→ Exercise details:
Reproduce the full listing below exactly. Do not include the pictures.

→ Data supplied:

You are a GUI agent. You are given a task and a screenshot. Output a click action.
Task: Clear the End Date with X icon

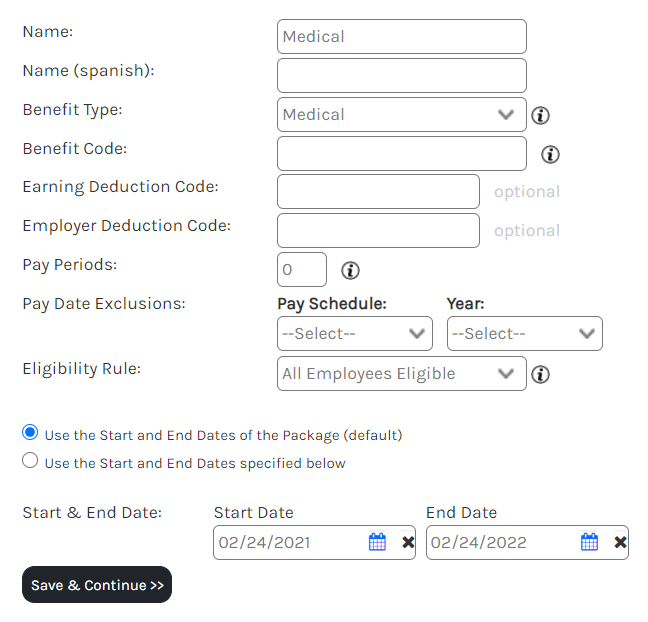(620, 542)
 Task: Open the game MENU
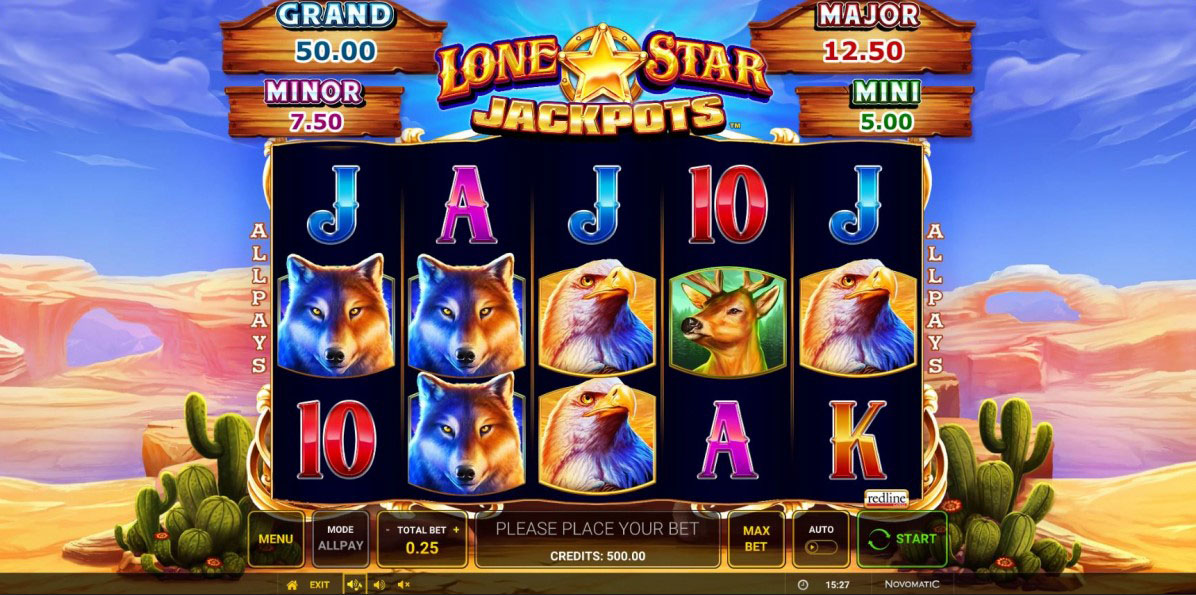click(275, 539)
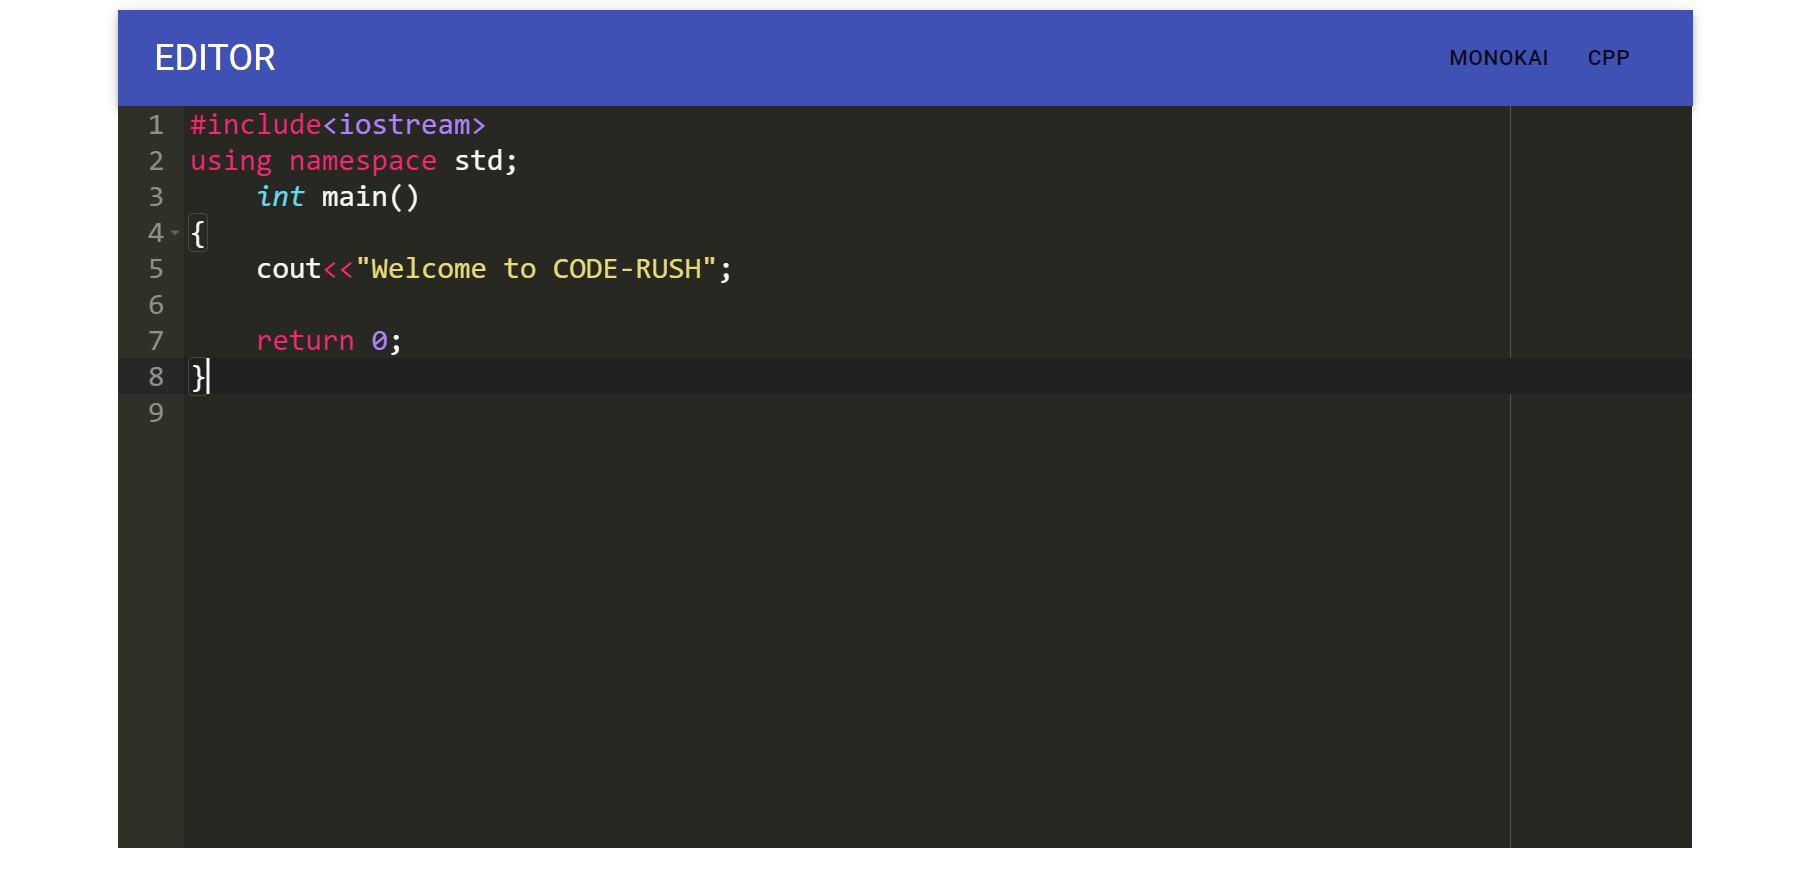Open the MONOKAI theme dropdown
The height and width of the screenshot is (886, 1804).
coord(1498,58)
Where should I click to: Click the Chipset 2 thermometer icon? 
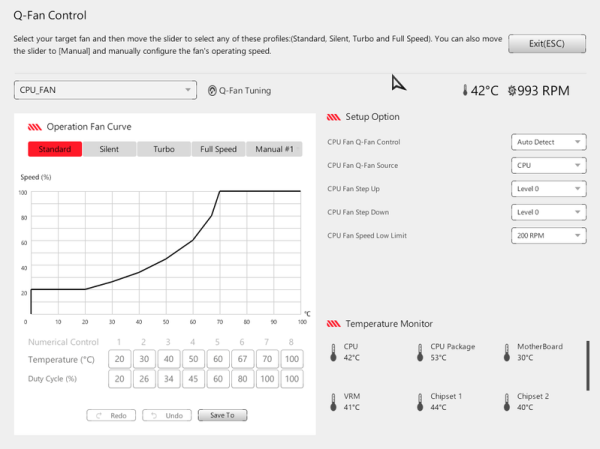pyautogui.click(x=507, y=402)
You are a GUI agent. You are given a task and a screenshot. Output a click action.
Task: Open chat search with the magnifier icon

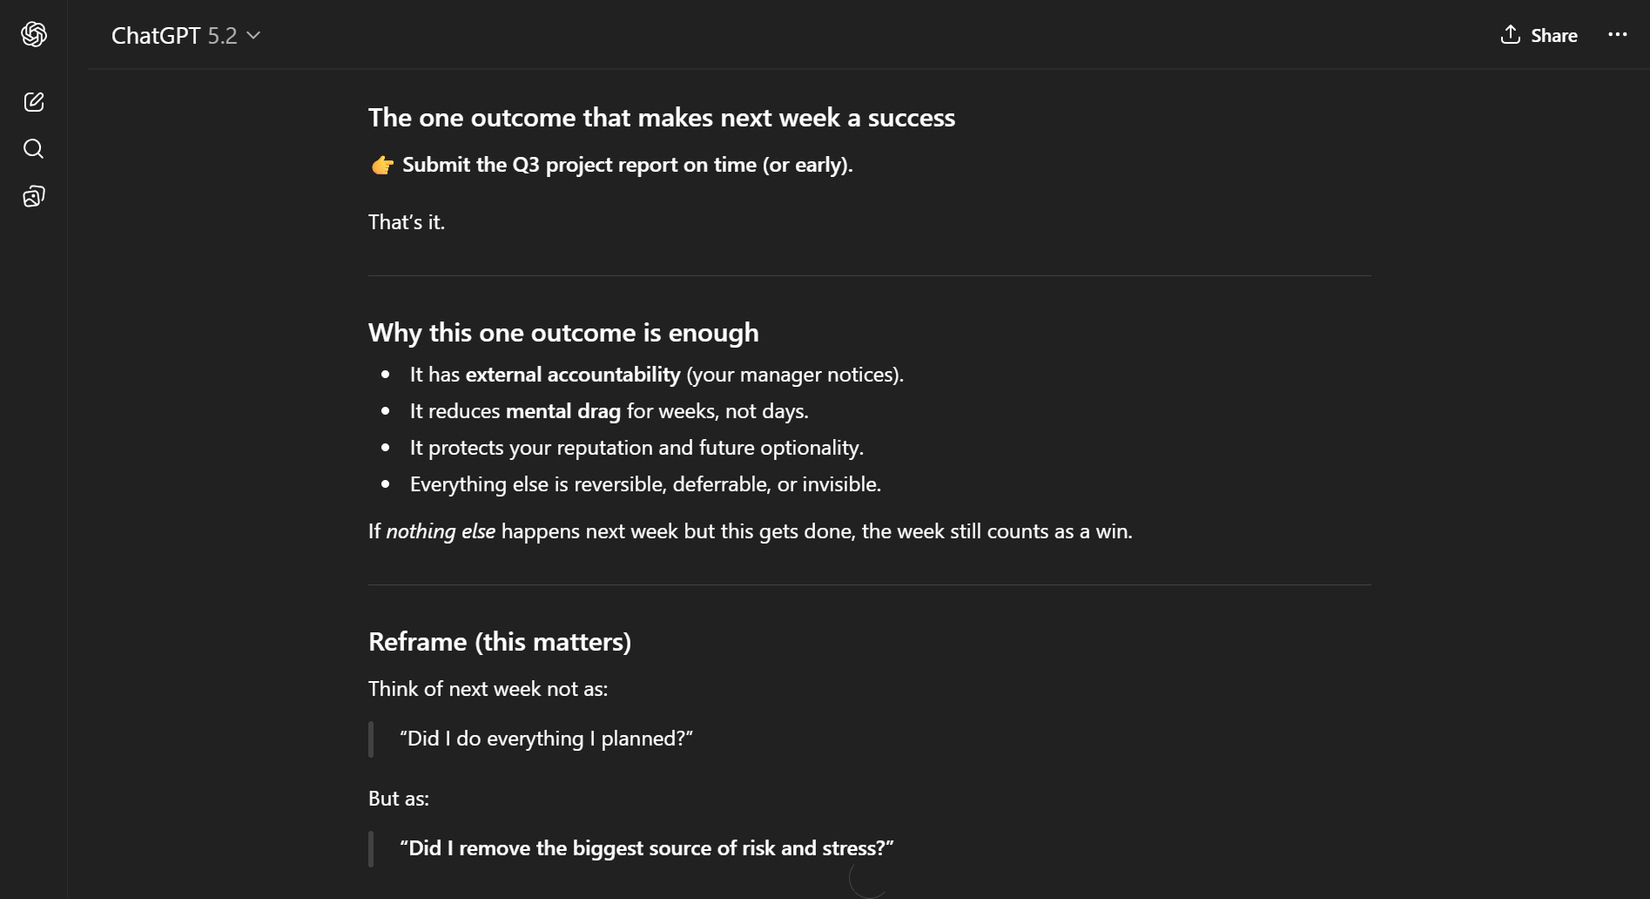tap(33, 148)
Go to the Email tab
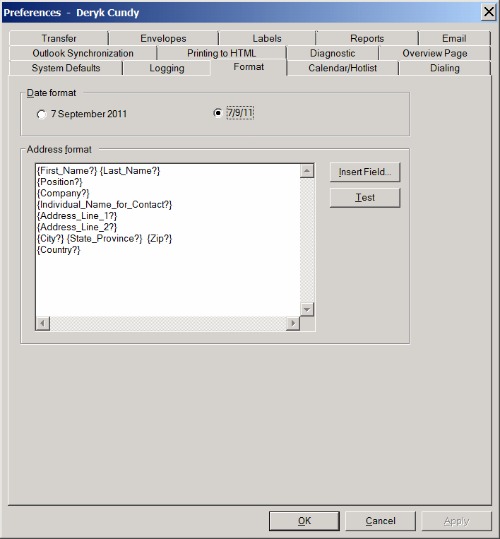Image resolution: width=500 pixels, height=539 pixels. (454, 38)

→ Completed task:
You are a GUI agent. You are given a task and a screenshot. Output a click action.
Task: Clear the End Date with X icon

(620, 542)
 Task: Open the game MENU
click(275, 539)
Open the MONOKAI theme dropdown
The height and width of the screenshot is (886, 1804).
coord(1498,58)
Where should I click to: Click the Chipset 2 thermometer icon? 
pyautogui.click(x=507, y=402)
You are a GUI agent. You are given a task and a screenshot. Output a click action.
Task: Open chat search with the magnifier icon

tap(33, 148)
Go to the Email tab
Image resolution: width=500 pixels, height=539 pixels. (454, 38)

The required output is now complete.